** GIVEN TASK 1 **
Check each statement against the artist biographies below and answer yes or no, quoting the words that decide it.
(a) Al-Bojrad studied dance at the Academy of Fine Arts in Baghdad.
(b) Van Nueten's first solo-piano album was Pacman.
(c) Max was born and raised in Brooklyn.

** SOURCE **
Posner is a Brooklyn-based playwright. His play Judyt premiered in September (Page 73 directed by Ken Rus Schmoll). He has received the Helen Merrill Emerging Playwright Award, Heideman Award, MacDowell Colony Fellowship and Page 73 Fellowship. His plays have been developed at Playwrights Horizons, Atlantic Theater Company, Clubbed Thumb, Soho Rep, Ars Nova, MTC, NYTW, Roundabout, South Coast Rep, American Theater Company, Williamstown and SPACE on Ryder Farm. His work has been commissioned by Playwrights Horizons, South Coast Repertory and the Brooklyn Youth Chorus. Max was born and raised in Denver and studied at Brown and Juilliard.
Cromer most recently directed The Effect, at the Barrow Street Theatre, where he also directed Our Town and Orson’s Shadow. Additional NY Credits include Women or Nothing at The Atlantic Theater Company, Really Really at MCC, The House of Blue Leaves and Brighton Beach Memoirs on Broadway, When the Rain Stops Falling and Nikolai and the Others at Lincoln Center Theater, and Adding Machine at the Minetta Lane.
Verveling (Boredom)
Choreographed & directed by Amar Al-Bojrad
Composed by Guy Van Nueten
Performed by Sheila Rojas
Verveling is a dance piece exploring the theme of boredom. Boredom is something that adults do not want to admit to, only children will. One’s life should be absorbing, interesting and productive. Boredom became part of us, but we learned to deal with it, to accept it, and now we even consider it a positive element in our lives.
Al-Bojrad is an Iraqi choreographer and dancer based in Antwerp. He studied dance at the Academy of Fine Arts in Baghdad before joining the dance company Iraqi Bodies and touring Europe and the Middle East with the acclaimed production Crying of my Mother. Later on, he collaborated on the Dutch Dance Festival Award-winner performance, Insomnia. Most recently, he’s worked on 1979, WDSASE and Solitary Confinement.
Van Nueten is a composer and musician from Belgium. A graduate of the Antwerp Royal Conservatory, he worked for well-known houses in the Benelux such as Toneelhuis, Toneelgroep Amsterdam, Les Ballets C de la B, de Filharmonie en Paleis. For the latter he wrote the musical Soepkinders in 2005, for which received a Flemish Musical Award. He also writes music for different award-winning feature films. In 2009 he releases his first solo-piano album, called Merg, followed by Pacman in 2013 and Music for a Small Orchestra in 2015.
Rojas is a dancer and choreographer from Mexico. She has been a featured performer in over sixty works of dance, theater and opera, working with a national and international roster of choreographers and directors such as Wouter Van Looy, Tony Orrico, Trisha Brown, Vicente Silva, Vivian Cruz, Andrea Catania, Rolando Beatie, Diana Theocharidis, Alicia Sánchez, Juliana Faesler. In 2012 the newspaper El Universal selected her as one of the 10 best dancers of Mexico.

** DATA PROVIDED **

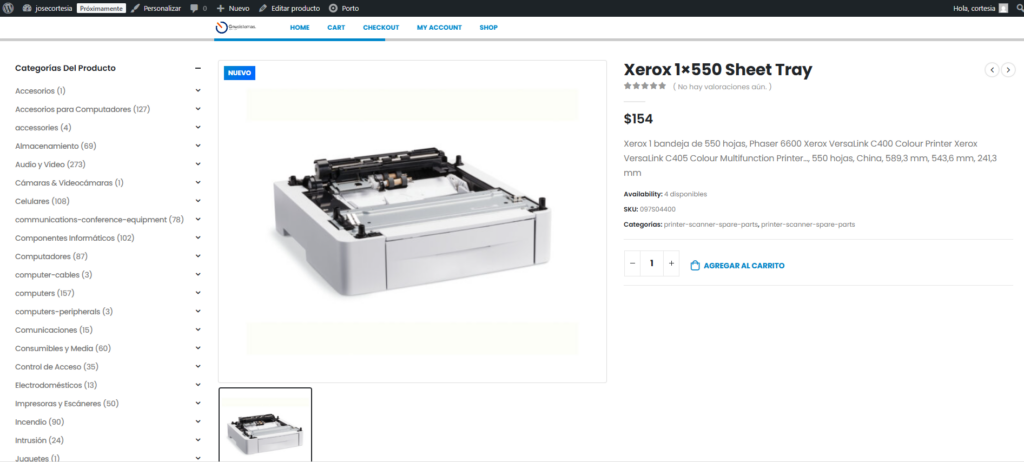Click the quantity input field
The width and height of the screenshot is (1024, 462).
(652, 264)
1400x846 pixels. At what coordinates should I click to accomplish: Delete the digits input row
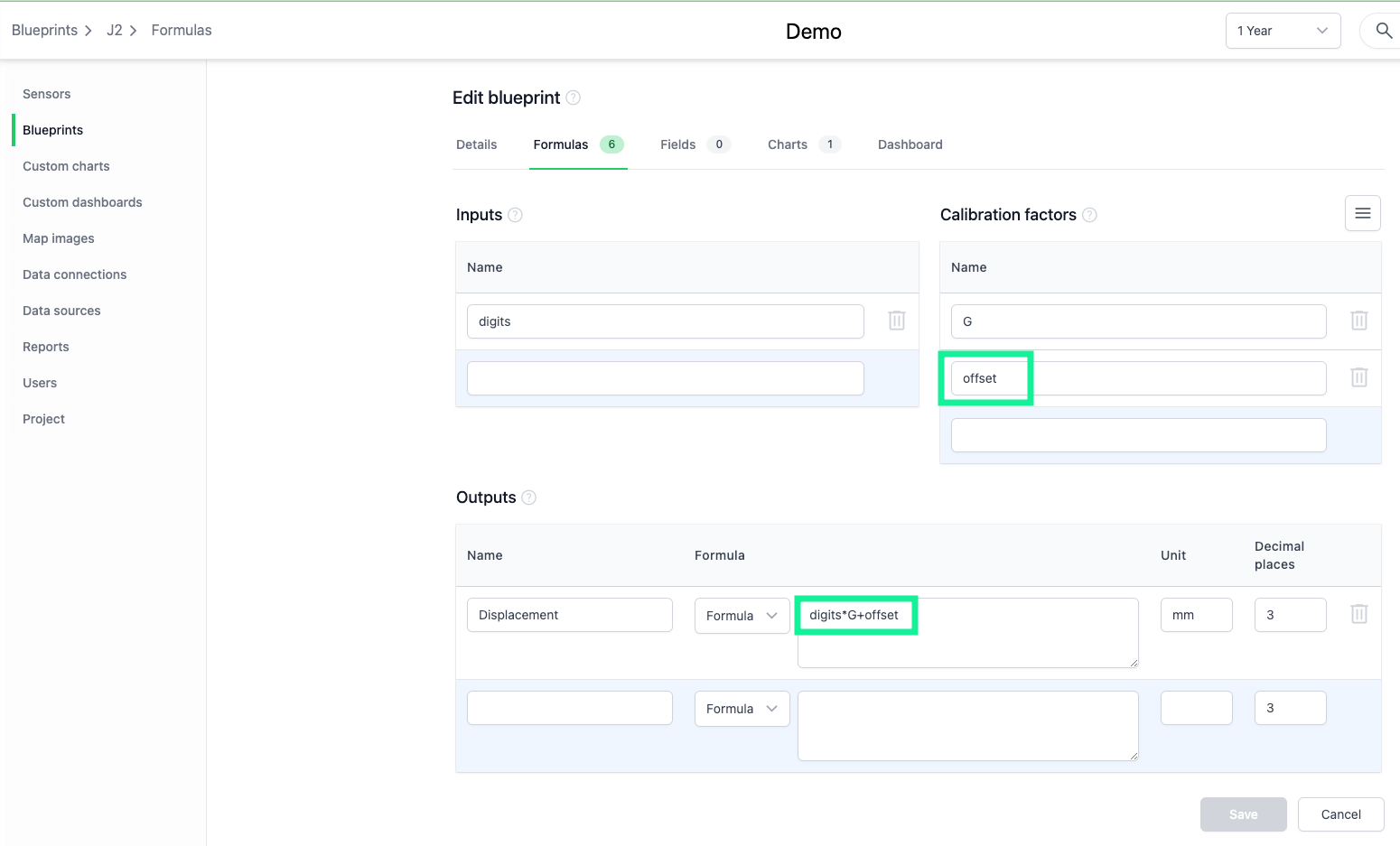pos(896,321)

** GIVEN TASK 2 **
Please reproduce the stretch of the rows from the line containing "1400x846 pixels. At" through the end of the rows, leaving out the pictures.

** ANSWER 1 **
(a) Yes: "He studied dance at the Academy of Fine Arts in Baghdad"
(b) No: "In 2009 he releases his first solo-piano album, called Merg"
(c) No: "Max was born and raised in Denver"

** ANSWER 2 **
1400x846 pixels. At what coordinates should I click to accomplish: Delete the digits input row
pos(896,321)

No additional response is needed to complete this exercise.